Small add-on, if I may. The WHERE statement, as we all know, also supports index use. But, which is less popular, a function in WHERE may sometimes "break" index use.
For example, having dataset test:
1
2 options msglevel=I fullstimer;
3 data test(index=(date));
4 do date = 0 to 3e5;
5 output;
6 end;
7 run;
NOTE: The data set WORK.TEST has 300001 observations and 1 variables.
INFO: Multiple concurrent threads will be used to create the index.
NOTE: Simple index date has been defined.
we can write below and use index:
8
9 data test1;
10 set test;
11 where date = "25jul2022"d;
INFO: Index date selected for WHERE clause optimization.
12 run;
NOTE: There were 1 observations read from the data set WORK.TEST.
WHERE date='25JUL2022'D;
NOTE: The data set WORK.TEST1 has 1 observations and 1 variables.
But when we use function:
13
14 data test2;
15 set test;
16 where date = today();
17 run;
NOTE: There were 1 observations read from the data set WORK.TEST.
WHERE date=TODAY();
NOTE: The data set WORK.TEST2 has 1 observations and 1 variables.

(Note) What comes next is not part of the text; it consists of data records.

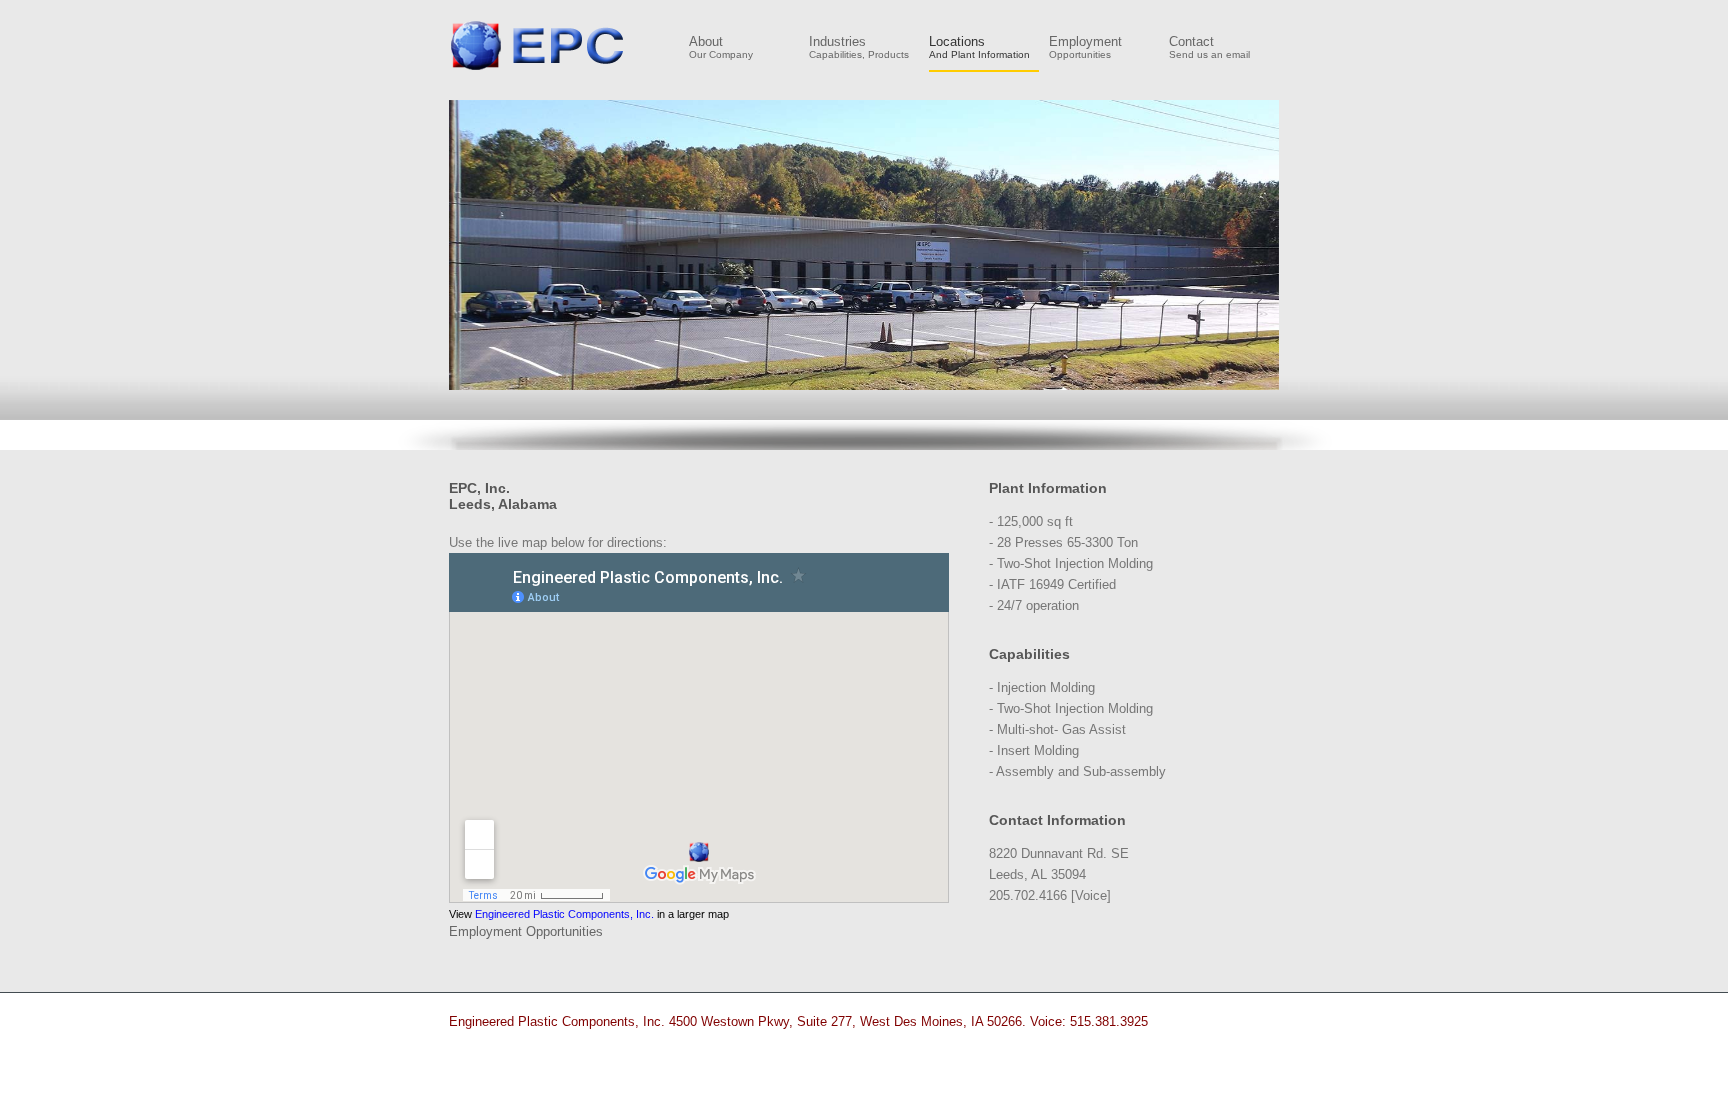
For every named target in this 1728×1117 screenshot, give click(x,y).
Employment (1085, 47)
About (721, 47)
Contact (1209, 47)
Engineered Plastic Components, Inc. (538, 45)
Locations (979, 47)
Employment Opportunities (526, 931)
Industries (859, 47)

index is not used. But(!) in that situation the %sysfunc() macro function may help:
18
19 data test3;
20 set test;
21 where date = %sysfunc(today());
INFO: Index date selected for WHERE clause optimization.
22 run;
NOTE: There were 1 observations read from the data set WORK.TEST.
WHERE date=22851;
NOTE: The data set WORK.TEST3 has 1 observations and 1 variables.
All the best
Bart
Hi Rick, I thought that using WHERE= and WHERE will have the same level of efficiency in a data step. Does WHERE= run faster?
Great question. If you are reading local data sets from your PC, it probably doesn't matter which option you use. However, if the data are on a remote server, in a database, or in the cloud, I recommend the WHERE= data set option. When you use the WHERE= data set option, SAS has the option to push the query to the server or database. Only those observations that satisfy the query are sent over the network to be processed. This is called "in-database processing."

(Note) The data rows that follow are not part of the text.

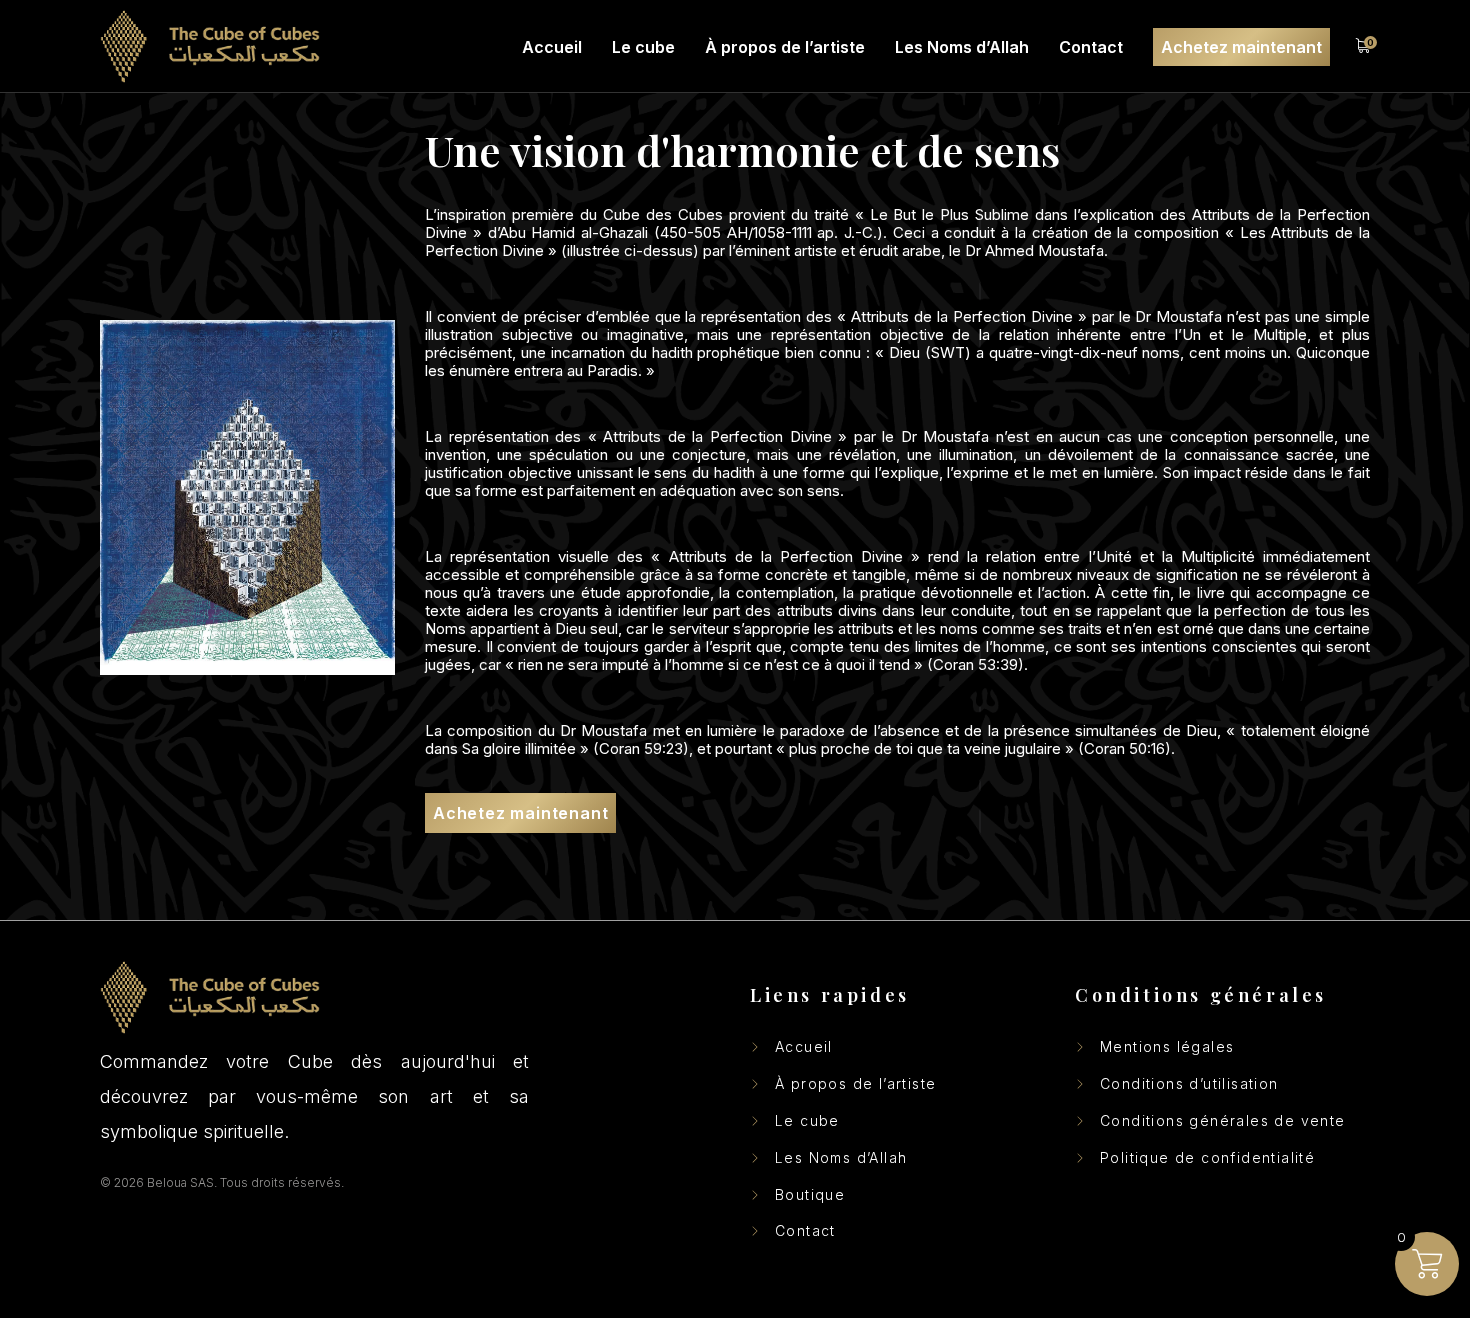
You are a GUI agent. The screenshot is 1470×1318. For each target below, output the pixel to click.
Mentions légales (1167, 1047)
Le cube (807, 1121)
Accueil (804, 1047)
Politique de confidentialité (1207, 1158)
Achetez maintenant (520, 813)
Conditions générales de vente (1223, 1121)
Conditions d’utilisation (1189, 1084)
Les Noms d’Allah (841, 1158)
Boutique (810, 1195)
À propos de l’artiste (855, 1084)
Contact (805, 1231)
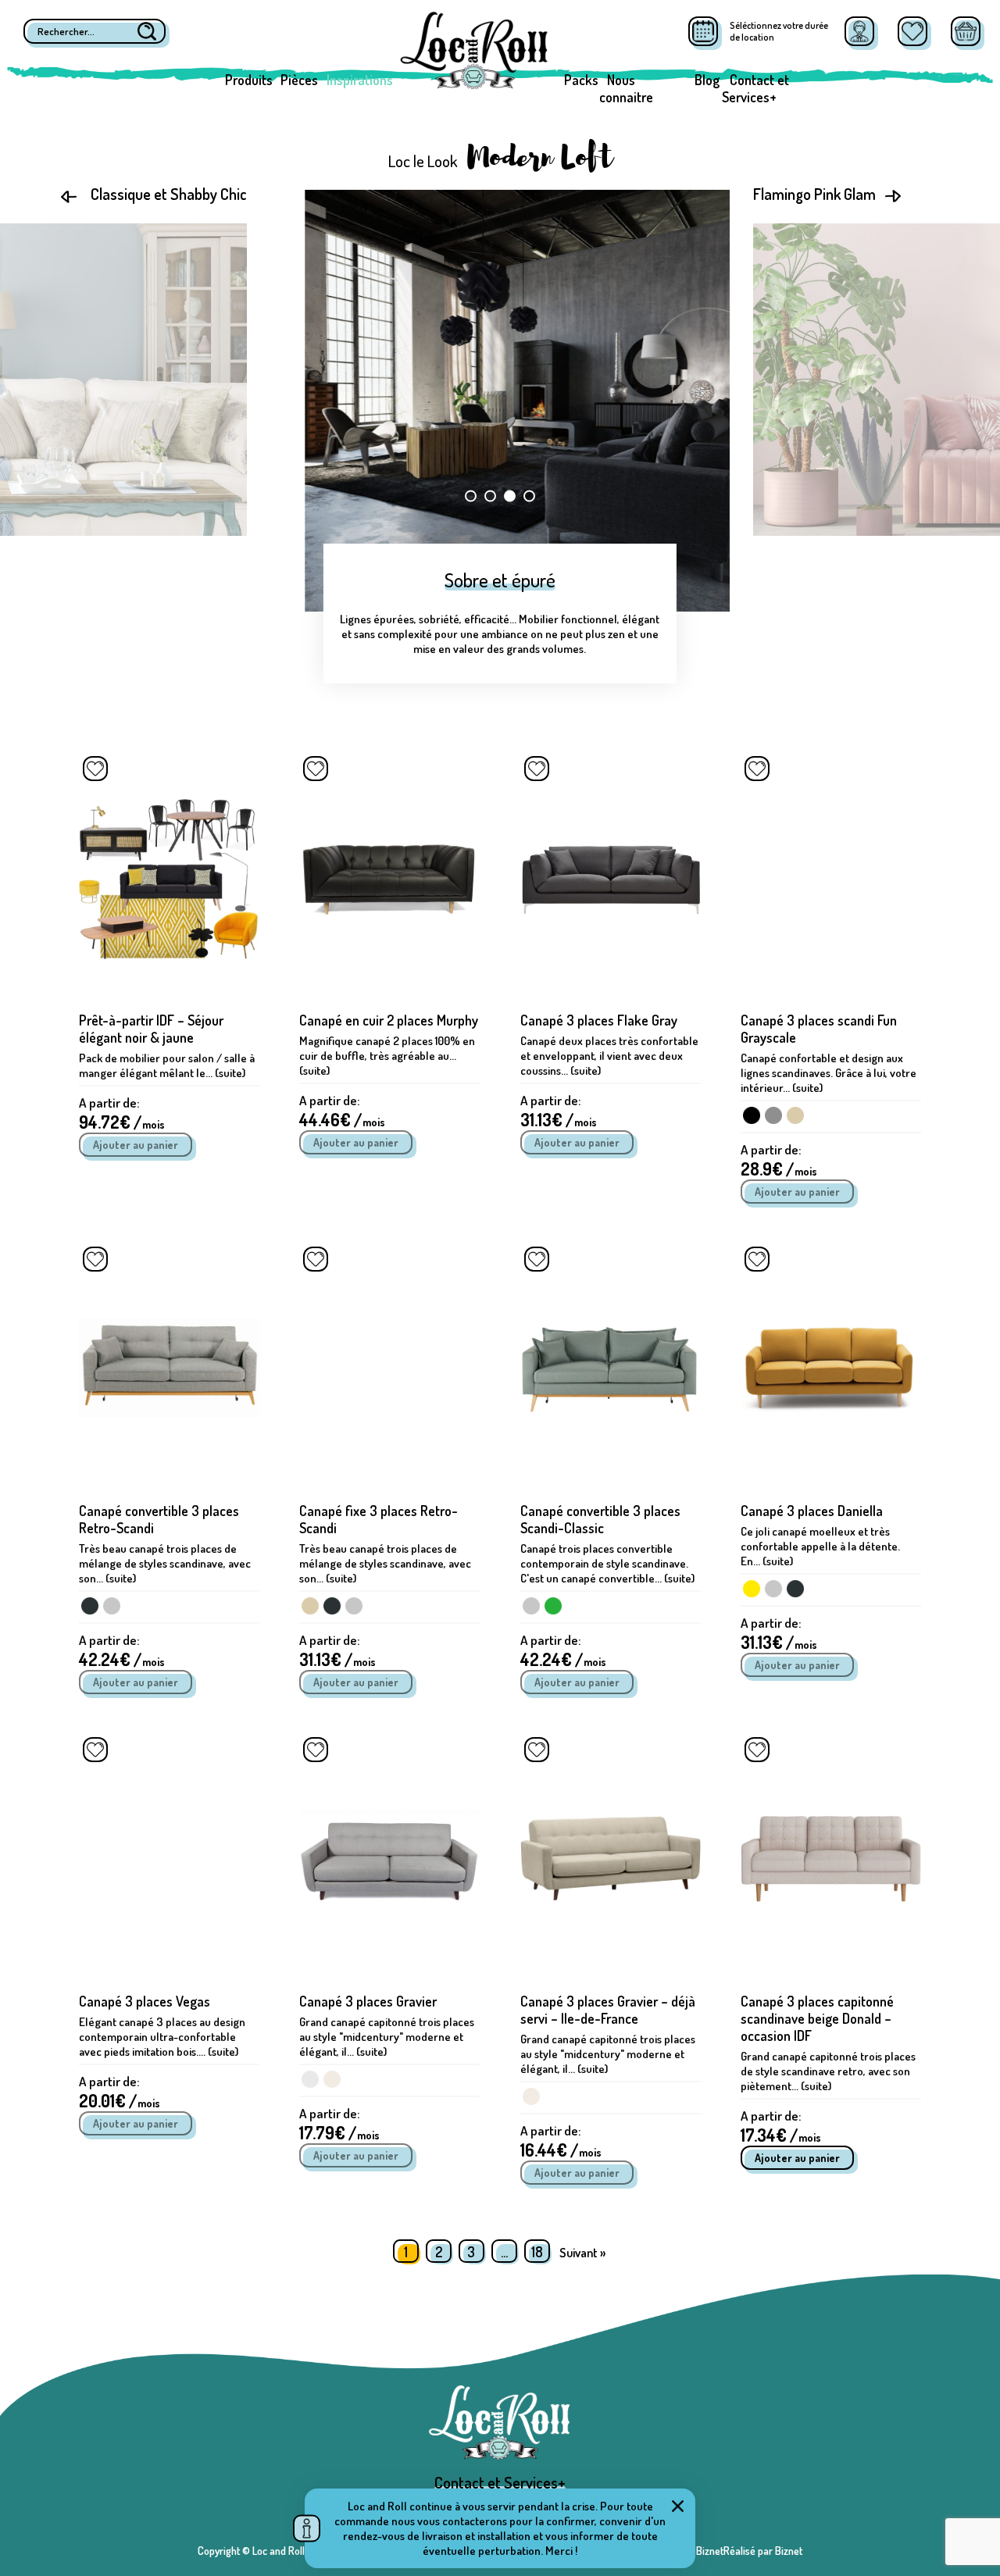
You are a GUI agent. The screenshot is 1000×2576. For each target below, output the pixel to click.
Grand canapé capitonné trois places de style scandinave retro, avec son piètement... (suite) (828, 2071)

In contrast, if you use the WHERE statement, all observations are sent across the network and those that do not satisfy the query are discarded. If the network is slow or transferring data is expensive, you should use the WHERE= data set option, which is more efficient.
In SAS Viya, this becomes even more important. If your data are in the cloud, you want the computations to occur in the cloud. You do not want to write a DATA step that brings a billion observations to the SAS client, only to discard many of them by using a WHERE statement.